§ **Your task**: This task calls for copying every line of the records that includes the word "computer".

§ **Input for this task**:
┄┄┄┄┄┄┄┄┄┄┄┄┄┄┄┄┄┄┄┄
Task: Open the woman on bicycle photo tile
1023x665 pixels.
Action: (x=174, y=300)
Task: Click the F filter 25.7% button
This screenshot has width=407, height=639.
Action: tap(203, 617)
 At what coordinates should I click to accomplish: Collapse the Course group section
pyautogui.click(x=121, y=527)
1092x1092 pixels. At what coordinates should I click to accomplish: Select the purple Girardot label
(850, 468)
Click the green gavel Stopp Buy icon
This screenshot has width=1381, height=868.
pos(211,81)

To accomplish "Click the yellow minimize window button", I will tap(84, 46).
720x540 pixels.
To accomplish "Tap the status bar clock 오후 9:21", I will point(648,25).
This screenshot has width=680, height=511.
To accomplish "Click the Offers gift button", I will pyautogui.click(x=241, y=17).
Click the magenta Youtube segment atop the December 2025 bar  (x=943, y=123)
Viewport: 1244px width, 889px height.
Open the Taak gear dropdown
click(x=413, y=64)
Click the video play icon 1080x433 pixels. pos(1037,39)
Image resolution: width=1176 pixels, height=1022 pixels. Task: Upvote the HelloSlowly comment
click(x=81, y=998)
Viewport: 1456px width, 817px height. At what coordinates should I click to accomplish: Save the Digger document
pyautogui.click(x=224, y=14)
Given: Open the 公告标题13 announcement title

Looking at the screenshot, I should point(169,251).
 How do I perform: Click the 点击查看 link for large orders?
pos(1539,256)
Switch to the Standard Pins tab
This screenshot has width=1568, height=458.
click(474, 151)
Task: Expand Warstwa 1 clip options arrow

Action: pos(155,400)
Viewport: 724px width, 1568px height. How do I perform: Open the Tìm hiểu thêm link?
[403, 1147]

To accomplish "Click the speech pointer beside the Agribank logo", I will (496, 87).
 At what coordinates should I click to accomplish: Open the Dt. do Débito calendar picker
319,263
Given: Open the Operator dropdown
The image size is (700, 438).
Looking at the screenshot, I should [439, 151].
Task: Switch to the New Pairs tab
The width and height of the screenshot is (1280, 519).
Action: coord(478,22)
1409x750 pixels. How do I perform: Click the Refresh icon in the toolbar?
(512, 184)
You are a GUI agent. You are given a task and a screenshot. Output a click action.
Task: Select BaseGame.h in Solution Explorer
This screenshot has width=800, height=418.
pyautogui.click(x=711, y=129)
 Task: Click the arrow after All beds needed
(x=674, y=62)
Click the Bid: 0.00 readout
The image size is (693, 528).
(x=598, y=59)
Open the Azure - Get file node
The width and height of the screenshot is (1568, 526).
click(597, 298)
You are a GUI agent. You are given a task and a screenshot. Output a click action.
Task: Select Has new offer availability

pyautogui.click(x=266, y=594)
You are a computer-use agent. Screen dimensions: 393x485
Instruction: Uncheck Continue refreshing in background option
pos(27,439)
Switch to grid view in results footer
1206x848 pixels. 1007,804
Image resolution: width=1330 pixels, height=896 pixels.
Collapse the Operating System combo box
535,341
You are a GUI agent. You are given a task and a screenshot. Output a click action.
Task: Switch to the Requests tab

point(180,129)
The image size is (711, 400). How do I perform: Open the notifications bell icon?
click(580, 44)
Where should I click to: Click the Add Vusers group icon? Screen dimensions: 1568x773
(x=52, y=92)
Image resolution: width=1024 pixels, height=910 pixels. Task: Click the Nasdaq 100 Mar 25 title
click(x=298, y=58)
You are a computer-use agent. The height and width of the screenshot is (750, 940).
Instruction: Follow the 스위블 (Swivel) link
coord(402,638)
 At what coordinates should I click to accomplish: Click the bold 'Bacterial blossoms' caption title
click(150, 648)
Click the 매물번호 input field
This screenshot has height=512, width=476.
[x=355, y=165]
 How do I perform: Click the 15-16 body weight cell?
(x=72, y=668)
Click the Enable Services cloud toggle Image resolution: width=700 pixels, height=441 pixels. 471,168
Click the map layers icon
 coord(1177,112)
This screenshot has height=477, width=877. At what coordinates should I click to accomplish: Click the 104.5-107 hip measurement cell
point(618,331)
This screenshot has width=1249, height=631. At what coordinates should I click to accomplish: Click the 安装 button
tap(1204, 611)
┄┄┄┄┄┄┄┄┄┄┄┄┄┄┄┄┄┄┄┄
§ **Solution**:
You are a computer-use agent. Screen dimensions: 393x485
You are a computer-use agent. The height and width of the screenshot is (750, 940).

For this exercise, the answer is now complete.